**Task requirements**
(1) In the post about Leah's bowel trouble, which medication taken during the pregnancy with Anna is said to cause constipation?
(2) Please carry on the post about Leah's bowel trouble, starting right after its last sentence.

[[ Source text, beginning ]]

We took a little trip to the emergency room on Friday evening and it was decided that she'd need to stay for a little while. Three nights to be exact. They had to flush out her digestive system with two gallons of GoLytely liquid to get rid of a partial bowel obstruction.
Disclaimer: This post may be too much information about Leah's bowel issues, so feel free to skip it!
To give some background on this little problem we've been struggling with for almost two years...
When I was pregnant with Anna, I was given Zofran for nausea. Apparantly it can also cause constipation. And I was still nursing Leah so it also caused constipation in her. Going potty while constipated hurt her once, at about 14 months old, and she has never forgot about it. She's been trying to hold it in ever since then. We've been to the pediatrician over this many times and she's been on Lactulose and Miralax, but neither have worked well enough to overcome her trying her best to hold it in.
Last weekend her tummy started hurting on Saturday evening. It wasn't too bad and I didn't think to do anything about it since she only complained sporadically and it wasn't an urgent type complaining.
By Sunday night she was in a lot of pain. I ended up sleeping in bed with her because she was waking up all through the night. She'd cry hard for about a minute and then fall back asleep. I made a same day appointment for her to see a pediatrician on base in the midmorning on Monday, but leading up to that, she was in intermittant intense pain. It looked like the poor girl was experiencing labor contraction type pain sometimes. Sometimes the pains would be just a few minutes apart, sometimes a half hour or more.
We went to her appointment, I described exactly what was going on, but Leah didn't have any of those pains in the 20 minutes we were there. The doctor didn't feel anything amiss when she pressed on Leah's abdomen and said it was probably gas or another side effect of upping her Miralax dose the week before and sent us on our way, with instructions to come back in a few days if it didn't get better.
That day it got worse and by that evening, we decided that it wasn't just gas and she needed to be fixed now. I asked Chris to take her to the emergency room instead of going myself. I seriously think that the doctor thought I was exaggerating or being too emotional earlier that day. Either that or she didn't know what the heck she was doing.

[[ Source text, end ]]
[[ Supplied records, beginning ]]

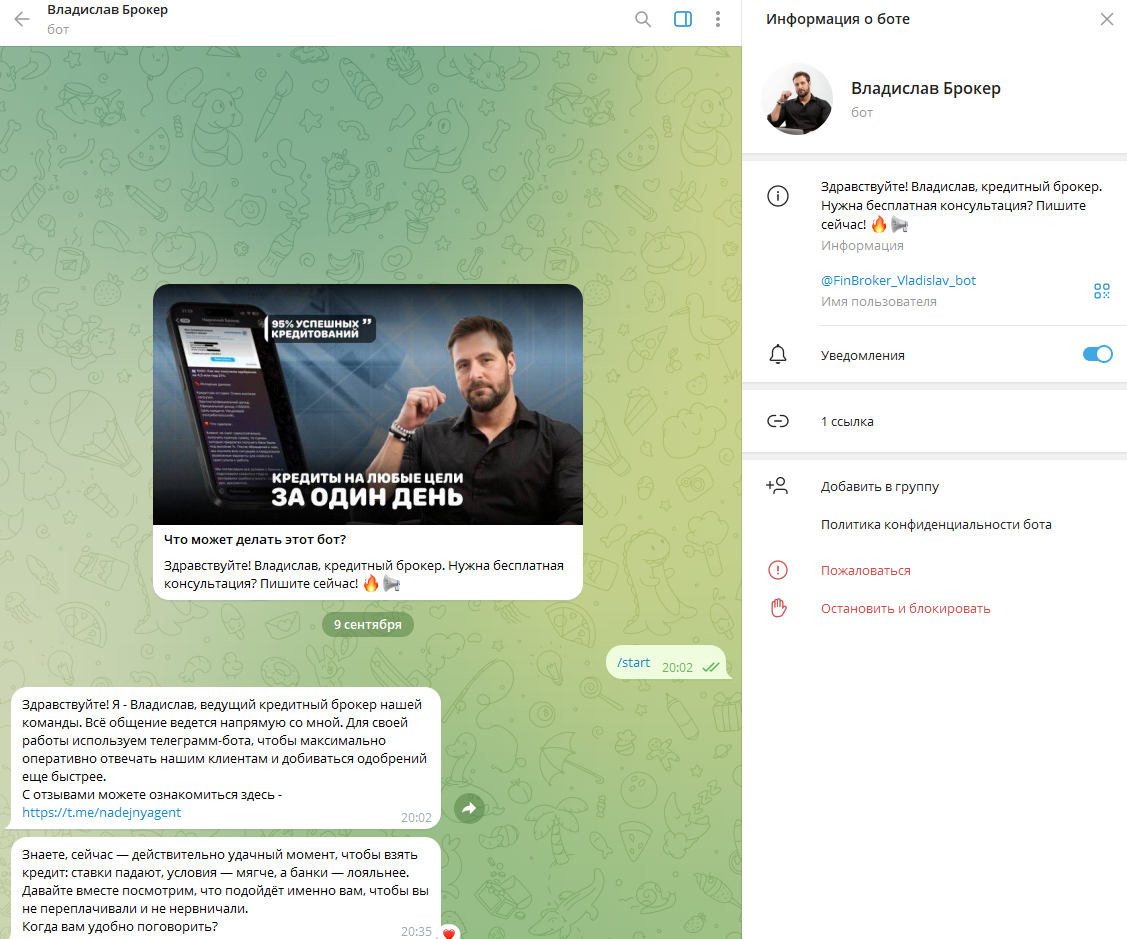This screenshot has height=939, width=1127.
Task: Click 'Остановить и блокировать' option
Action: pyautogui.click(x=905, y=609)
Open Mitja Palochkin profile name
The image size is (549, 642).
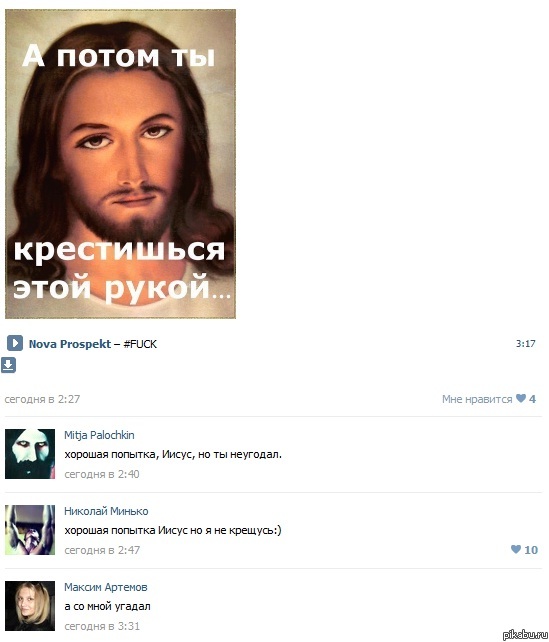99,435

[[ Supplied records, end ]]

**Task results**
(1) Zofran.

(2)
So Chris took her in, the doctor saw some of her pain episodes, took some x-rays, felt and saw the #2 that was stuck in her, did and enema, and thought she was okay to go home with instructions for suppositories and a high dose of Lactulose. She started having BMs everyday and we thought it was taken care of.
Come Friday late afternoon, and she's got a hurting tummy again. The pains came pretty close together and we knew that waiting around wasn't going to make it any better. I took her back to the emergency room at about 5:30 PM.
They saw us right away, did a catheter urine test (OW!) to see if the pain was caused by a urinatry tract or kidney infection, and took an x-ray which showed that the blockage hadn't gone away from Monday night, and decided she needed to be admitted so they could give her the GoLytely (what they use to clean people out for colonoscopies) through a nose tube because there is no way she'd be willing or able to drink a gallon of that nasty stuff.
There ended up being two different partial blockages of impacted #2 in her and it took two gallons of the GoLytely to clean her out. Getting the IV and the nose tube in her was so hard to watch, but knowing that it was much worse for her, I sucked it up and didn't cry (well, maybe just a few tears). She cried for a few hours straight after the nose tube was put in because she wanted it out, but she finally fell asleep at about 3AM and when she awoke at about 7AM the next morning, she wasn't miserable anymore. She asked every once in a while to get the tube out, but we just hung out and watched the Enchanted movie about ten times that was playing on the hospital movie channel. Chris came up on Saturday to hang out for a few hours while a friend watched the kids and then I went home, cleaned myself up, and took a nap for a while and then went back up to the hospital. I brought some books and games for Leah and I to play and that's pretty much what we did for the next two days.
It was kind of nice to get to cuddle and hang out with my sweet girl for so long. She shared her hospital bed with me and she was pretty content to just hang out in bed for the whole time.
I changed a bajillion diapers and had to push the little nurse call button dozens of times because she was going so much, so liquidy, that her diaper leaked every BM she had and we had to change the sheets or bed pad every diaper change. (TMI?)
It felt like we were there forever and it got pretty boring sometimes, but it could have been worse and I was thankful that we were there for a reason that was not life threatening or risky or anything like what most people there were probably there for.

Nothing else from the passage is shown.